<<<<

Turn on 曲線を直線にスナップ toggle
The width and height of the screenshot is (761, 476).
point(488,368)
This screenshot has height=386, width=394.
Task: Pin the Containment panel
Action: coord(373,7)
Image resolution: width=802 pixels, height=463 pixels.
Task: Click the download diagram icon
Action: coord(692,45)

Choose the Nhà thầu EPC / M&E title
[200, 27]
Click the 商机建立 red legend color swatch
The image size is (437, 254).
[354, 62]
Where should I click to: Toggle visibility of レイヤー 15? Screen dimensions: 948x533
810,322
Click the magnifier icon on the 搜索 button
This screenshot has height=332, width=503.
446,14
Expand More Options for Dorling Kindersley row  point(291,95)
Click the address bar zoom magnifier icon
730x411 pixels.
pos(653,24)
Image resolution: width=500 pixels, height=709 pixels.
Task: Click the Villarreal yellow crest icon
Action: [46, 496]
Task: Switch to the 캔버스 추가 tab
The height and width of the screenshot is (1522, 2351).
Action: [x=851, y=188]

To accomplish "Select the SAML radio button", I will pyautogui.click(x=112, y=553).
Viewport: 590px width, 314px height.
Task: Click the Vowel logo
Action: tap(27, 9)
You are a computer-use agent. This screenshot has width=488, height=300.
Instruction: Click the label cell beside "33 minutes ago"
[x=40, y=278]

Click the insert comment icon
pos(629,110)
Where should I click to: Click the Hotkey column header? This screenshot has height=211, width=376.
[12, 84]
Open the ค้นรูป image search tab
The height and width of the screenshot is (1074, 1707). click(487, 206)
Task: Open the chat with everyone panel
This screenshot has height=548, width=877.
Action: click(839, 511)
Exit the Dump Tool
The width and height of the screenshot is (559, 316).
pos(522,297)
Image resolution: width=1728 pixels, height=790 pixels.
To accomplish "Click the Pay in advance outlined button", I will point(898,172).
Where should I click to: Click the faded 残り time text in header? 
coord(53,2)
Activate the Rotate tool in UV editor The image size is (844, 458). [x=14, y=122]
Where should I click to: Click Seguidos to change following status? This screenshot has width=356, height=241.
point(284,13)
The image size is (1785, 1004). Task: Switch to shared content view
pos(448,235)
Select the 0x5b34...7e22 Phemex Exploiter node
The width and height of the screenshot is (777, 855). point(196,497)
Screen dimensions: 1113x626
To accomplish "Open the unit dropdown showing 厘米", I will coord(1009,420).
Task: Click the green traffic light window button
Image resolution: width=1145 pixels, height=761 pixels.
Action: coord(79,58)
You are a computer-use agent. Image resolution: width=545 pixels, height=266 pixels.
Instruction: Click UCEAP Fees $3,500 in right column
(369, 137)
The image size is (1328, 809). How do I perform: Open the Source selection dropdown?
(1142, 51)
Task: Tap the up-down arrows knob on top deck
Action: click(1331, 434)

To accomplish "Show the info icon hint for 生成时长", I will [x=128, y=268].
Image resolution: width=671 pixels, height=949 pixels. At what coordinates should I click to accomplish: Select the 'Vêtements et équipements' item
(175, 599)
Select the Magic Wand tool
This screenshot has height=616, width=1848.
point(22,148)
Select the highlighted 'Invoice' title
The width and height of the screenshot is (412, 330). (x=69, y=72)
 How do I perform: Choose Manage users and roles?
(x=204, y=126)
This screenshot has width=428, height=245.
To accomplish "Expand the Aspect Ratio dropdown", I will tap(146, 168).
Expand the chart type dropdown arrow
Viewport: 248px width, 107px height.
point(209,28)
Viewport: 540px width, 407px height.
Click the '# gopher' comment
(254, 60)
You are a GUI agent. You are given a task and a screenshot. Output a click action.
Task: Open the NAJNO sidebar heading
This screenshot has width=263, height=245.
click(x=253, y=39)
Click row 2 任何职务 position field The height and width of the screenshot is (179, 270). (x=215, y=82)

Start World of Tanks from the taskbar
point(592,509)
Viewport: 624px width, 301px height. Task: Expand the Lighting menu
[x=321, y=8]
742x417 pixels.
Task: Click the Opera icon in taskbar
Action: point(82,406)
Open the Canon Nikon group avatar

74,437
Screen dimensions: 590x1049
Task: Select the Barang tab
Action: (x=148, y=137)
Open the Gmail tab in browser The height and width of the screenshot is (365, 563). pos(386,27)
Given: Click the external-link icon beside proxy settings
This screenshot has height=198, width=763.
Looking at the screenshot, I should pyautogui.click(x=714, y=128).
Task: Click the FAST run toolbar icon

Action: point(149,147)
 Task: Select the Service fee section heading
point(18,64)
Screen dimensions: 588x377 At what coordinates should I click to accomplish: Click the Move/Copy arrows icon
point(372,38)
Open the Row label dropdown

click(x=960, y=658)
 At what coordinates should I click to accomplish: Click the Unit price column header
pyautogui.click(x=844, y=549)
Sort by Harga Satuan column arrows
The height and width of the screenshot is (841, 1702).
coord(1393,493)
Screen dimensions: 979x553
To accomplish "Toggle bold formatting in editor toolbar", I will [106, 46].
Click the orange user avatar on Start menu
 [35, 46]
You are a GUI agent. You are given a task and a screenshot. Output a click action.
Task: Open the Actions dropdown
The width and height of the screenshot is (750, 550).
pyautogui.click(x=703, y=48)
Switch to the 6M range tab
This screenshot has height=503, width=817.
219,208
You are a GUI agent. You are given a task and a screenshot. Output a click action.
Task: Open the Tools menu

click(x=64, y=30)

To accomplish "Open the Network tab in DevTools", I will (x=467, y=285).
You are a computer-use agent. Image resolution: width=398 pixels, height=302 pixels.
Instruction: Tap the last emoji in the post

>>>>

What is being asked: Reproduce all of the records above word for word, leaving every line unchanged.

Task response:
Turn on 曲線を直線にスナップ toggle
The width and height of the screenshot is (761, 476).
point(488,368)
This screenshot has height=386, width=394.
Task: Pin the Containment panel
Action: coord(373,7)
Image resolution: width=802 pixels, height=463 pixels.
Task: Click the download diagram icon
Action: coord(692,45)

Choose the Nhà thầu EPC / M&E title
[200, 27]
Click the 商机建立 red legend color swatch
The image size is (437, 254).
[354, 62]
Where should I click to: Toggle visibility of レイヤー 15? Screen dimensions: 948x533
810,322
Click the magnifier icon on the 搜索 button
This screenshot has height=332, width=503.
446,14
Expand More Options for Dorling Kindersley row  point(291,95)
Click the address bar zoom magnifier icon
730x411 pixels.
pos(653,24)
Image resolution: width=500 pixels, height=709 pixels.
Task: Click the Villarreal yellow crest icon
Action: [46, 496]
Task: Switch to the 캔버스 추가 tab
The height and width of the screenshot is (1522, 2351).
Action: [x=851, y=188]

To accomplish "Select the SAML radio button", I will pyautogui.click(x=112, y=553).
Viewport: 590px width, 314px height.
Task: Click the Vowel logo
Action: tap(27, 9)
You are a computer-use agent. This screenshot has width=488, height=300.
Instruction: Click the label cell beside "33 minutes ago"
[x=40, y=278]

Click the insert comment icon
pos(629,110)
Where should I click to: Click the Hotkey column header? This screenshot has height=211, width=376.
[12, 84]
Open the ค้นรูป image search tab
The height and width of the screenshot is (1074, 1707). click(487, 206)
Task: Open the chat with everyone panel
This screenshot has height=548, width=877.
Action: click(839, 511)
Exit the Dump Tool
The width and height of the screenshot is (559, 316).
pos(522,297)
Image resolution: width=1728 pixels, height=790 pixels.
To accomplish "Click the Pay in advance outlined button", I will point(898,172).
Where should I click to: Click the faded 残り time text in header? 
coord(53,2)
Activate the Rotate tool in UV editor The image size is (844, 458). [x=14, y=122]
Where should I click to: Click Seguidos to change following status? This screenshot has width=356, height=241.
point(284,13)
The image size is (1785, 1004). Task: Switch to shared content view
pos(448,235)
Select the 0x5b34...7e22 Phemex Exploiter node
The width and height of the screenshot is (777, 855). point(196,497)
Screen dimensions: 1113x626
To accomplish "Open the unit dropdown showing 厘米", I will coord(1009,420).
Task: Click the green traffic light window button
Image resolution: width=1145 pixels, height=761 pixels.
Action: coord(79,58)
You are a computer-use agent. Image resolution: width=545 pixels, height=266 pixels.
Instruction: Click UCEAP Fees $3,500 in right column
(369, 137)
The image size is (1328, 809). How do I perform: Open the Source selection dropdown?
(1142, 51)
Task: Tap the up-down arrows knob on top deck
Action: click(1331, 434)

To accomplish "Show the info icon hint for 生成时长", I will [x=128, y=268].
Image resolution: width=671 pixels, height=949 pixels. At what coordinates should I click to accomplish: Select the 'Vêtements et équipements' item
(175, 599)
Select the Magic Wand tool
This screenshot has height=616, width=1848.
point(22,148)
Select the highlighted 'Invoice' title
The width and height of the screenshot is (412, 330). (x=69, y=72)
 How do I perform: Choose Manage users and roles?
(x=204, y=126)
This screenshot has width=428, height=245.
To accomplish "Expand the Aspect Ratio dropdown", I will tap(146, 168).
Expand the chart type dropdown arrow
Viewport: 248px width, 107px height.
point(209,28)
Viewport: 540px width, 407px height.
Click the '# gopher' comment
(254, 60)
You are a GUI agent. You are given a task and a screenshot. Output a click action.
Task: Open the NAJNO sidebar heading
This screenshot has width=263, height=245.
click(x=253, y=39)
Click row 2 任何职务 position field The height and width of the screenshot is (179, 270). (x=215, y=82)

Start World of Tanks from the taskbar
point(592,509)
Viewport: 624px width, 301px height. Task: Expand the Lighting menu
[x=321, y=8]
742x417 pixels.
Task: Click the Opera icon in taskbar
Action: point(82,406)
Open the Canon Nikon group avatar

74,437
Screen dimensions: 590x1049
Task: Select the Barang tab
Action: (x=148, y=137)
Open the Gmail tab in browser The height and width of the screenshot is (365, 563). pos(386,27)
Given: Click the external-link icon beside proxy settings
This screenshot has height=198, width=763.
Looking at the screenshot, I should pyautogui.click(x=714, y=128).
Task: Click the FAST run toolbar icon

Action: point(149,147)
 Task: Select the Service fee section heading
point(18,64)
Screen dimensions: 588x377 At what coordinates should I click to accomplish: Click the Move/Copy arrows icon
point(372,38)
Open the Row label dropdown

click(x=960, y=658)
 At what coordinates should I click to accomplish: Click the Unit price column header
pyautogui.click(x=844, y=549)
Sort by Harga Satuan column arrows
The height and width of the screenshot is (841, 1702).
coord(1393,493)
Screen dimensions: 979x553
To accomplish "Toggle bold formatting in editor toolbar", I will [106, 46].
Click the orange user avatar on Start menu
 [35, 46]
You are a GUI agent. You are given a task and a screenshot. Output a click action.
Task: Open the Actions dropdown
The width and height of the screenshot is (750, 550).
pyautogui.click(x=703, y=48)
Switch to the 6M range tab
This screenshot has height=503, width=817.
219,208
You are a GUI agent. You are given a task and a screenshot. Output a click action.
Task: Open the Tools menu

click(x=64, y=30)

To accomplish "Open the Network tab in DevTools", I will (x=467, y=285).
You are a computer-use agent. Image resolution: width=398 pixels, height=302 pixels.
Instruction: Tap the last emoji in the post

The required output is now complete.